= ACTION ITEM =
Once the lines below holding the string "Given" are counted, give that number alone.

= Stored data =
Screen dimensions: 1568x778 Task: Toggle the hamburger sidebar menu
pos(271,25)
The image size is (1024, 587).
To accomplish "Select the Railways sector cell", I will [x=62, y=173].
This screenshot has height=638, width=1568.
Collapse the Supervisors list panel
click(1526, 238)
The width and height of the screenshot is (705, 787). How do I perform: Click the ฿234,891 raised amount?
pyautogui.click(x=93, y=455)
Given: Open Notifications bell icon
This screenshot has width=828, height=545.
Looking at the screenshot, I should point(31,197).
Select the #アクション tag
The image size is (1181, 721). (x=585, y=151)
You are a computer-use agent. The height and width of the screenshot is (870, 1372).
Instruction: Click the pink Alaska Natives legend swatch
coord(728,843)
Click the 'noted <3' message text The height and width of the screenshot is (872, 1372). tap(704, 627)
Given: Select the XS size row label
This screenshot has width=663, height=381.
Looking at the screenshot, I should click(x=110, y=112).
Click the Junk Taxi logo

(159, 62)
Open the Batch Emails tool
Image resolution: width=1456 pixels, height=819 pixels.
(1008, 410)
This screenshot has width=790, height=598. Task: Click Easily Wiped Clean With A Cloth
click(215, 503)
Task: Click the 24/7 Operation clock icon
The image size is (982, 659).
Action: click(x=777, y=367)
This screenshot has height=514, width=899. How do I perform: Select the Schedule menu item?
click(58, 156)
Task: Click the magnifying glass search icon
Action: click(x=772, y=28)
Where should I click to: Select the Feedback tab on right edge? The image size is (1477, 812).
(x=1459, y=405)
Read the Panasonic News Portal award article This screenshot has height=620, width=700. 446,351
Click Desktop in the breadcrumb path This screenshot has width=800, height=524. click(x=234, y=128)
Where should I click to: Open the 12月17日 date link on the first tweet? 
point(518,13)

= WORKED SOLUTION =
2